課題と演習
1. 下のサッカーの文章から「ピッチ上の22人が」で始まる段落を選び、主な事実を残したまま短くまとめてください。
2. サッカーの文章によると、第1回で焦点を当てるワンプレーは試合のどの時点のものですか。
3. サッカーの文章を、最後の一文の次から書き継いでください。

文書の抜粋
========
ピッチ上の22人が複雑に絡み合うサッカーというスポーツは、一歩立ち位置が違うだけでバタフライエフェクトのようにその後の展開が大きく変わってくる。戻るのか・戻らないのか、走り込むのか・とどまるのか……一見何気ない選択の裏には数多くのドラマが眠っている。清水英斗が思わず語りたくなるワンプレーを掘り下げる。
第1回は、歴史的な逆転劇となった日本対ブラジル戦の中から得点とはまったく関係がない前半20分40秒、上田綺世が見せたワンプレーにフォーカス。
10月14日、東京スタジアム
3-2。あの10月14日、ブラジル戦の勝利は「歴史的」だったのか。
========
(データセットに掲載された項目)
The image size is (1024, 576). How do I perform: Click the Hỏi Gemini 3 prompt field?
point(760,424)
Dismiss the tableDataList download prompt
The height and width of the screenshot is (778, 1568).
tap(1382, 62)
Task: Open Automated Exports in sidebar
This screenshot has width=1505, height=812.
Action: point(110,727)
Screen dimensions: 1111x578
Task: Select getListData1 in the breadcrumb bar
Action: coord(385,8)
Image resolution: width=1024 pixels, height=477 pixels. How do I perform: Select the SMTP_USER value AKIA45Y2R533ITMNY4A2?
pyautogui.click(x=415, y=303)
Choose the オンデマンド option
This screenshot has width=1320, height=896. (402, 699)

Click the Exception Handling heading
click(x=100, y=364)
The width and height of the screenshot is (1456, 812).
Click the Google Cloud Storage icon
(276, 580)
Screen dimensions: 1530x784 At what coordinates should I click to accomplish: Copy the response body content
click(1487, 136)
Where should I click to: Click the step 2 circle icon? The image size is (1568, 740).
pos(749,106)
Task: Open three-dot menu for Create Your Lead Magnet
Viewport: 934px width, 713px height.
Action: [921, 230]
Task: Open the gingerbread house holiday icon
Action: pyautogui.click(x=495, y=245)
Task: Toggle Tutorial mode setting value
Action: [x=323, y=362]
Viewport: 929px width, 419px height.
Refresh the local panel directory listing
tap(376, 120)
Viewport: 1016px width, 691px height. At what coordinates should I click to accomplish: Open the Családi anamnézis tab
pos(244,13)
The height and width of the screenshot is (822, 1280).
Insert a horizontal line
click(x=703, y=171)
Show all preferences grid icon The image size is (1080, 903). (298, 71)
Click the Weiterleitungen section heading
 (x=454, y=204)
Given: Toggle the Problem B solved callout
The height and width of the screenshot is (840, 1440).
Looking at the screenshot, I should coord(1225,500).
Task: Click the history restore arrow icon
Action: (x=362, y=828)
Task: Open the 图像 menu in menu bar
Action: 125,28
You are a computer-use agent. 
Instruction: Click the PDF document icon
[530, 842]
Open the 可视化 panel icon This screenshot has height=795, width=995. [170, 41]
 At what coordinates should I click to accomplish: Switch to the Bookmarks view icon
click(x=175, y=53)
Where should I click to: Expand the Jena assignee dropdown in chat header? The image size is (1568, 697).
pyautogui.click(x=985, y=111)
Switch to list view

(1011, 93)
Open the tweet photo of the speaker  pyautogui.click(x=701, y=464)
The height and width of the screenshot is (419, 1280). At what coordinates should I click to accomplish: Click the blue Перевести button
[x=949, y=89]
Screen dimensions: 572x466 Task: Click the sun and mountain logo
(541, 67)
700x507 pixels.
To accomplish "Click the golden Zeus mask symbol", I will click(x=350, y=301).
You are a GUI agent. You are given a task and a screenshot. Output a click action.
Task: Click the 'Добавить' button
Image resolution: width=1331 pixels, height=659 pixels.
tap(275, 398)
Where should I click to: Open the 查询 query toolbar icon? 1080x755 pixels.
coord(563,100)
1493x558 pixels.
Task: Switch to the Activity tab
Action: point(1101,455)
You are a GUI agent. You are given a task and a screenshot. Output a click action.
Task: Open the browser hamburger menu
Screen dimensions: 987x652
========
課題別の解答
1. サッカーではピッチ上の22人が複雑に絡み合うため、立ち位置が一歩違うだけで、その後の展開が大きく変わる。戻るか戻らないか、走り込むかとどまるかといった何気ない選択の裏には、数多くのドラマがある。清水英斗が、思わず語りたくなるワンプレーを掘り下げる。

2. 前半20分40秒です。

3.
「ブラジルは主力じゃなかった」という見方がある。それはその通り。だが、日本も遠藤航や三笘薫、守田英正、冨安健洋、板倉滉、町田浩樹など主力は欠けていた。けっこう、お互い様。
「日本はホームだった」という見方もある。それもその通り。2022年のブラジル戦も日本のホームだったが、終盤までもつれ、ネイマールのPKによる0-1の惜敗だった。常に4点前後の差をつけられ、惨敗してきた過去のブラジル戦と比べると、どちらも森保ジャパンだったが、ホームでは競り合えている。
やはりホームアドバンテージは大きいのだろう。それは10月14日、あの東京スタジアムにいたすべての人が同意するはずだ。前半は「あ~」と魂を吸い取る件の呪文も聞こえてきたが、後半に南野拓実が1点を返してからは、熱狂的なホームスタジアムに変わった。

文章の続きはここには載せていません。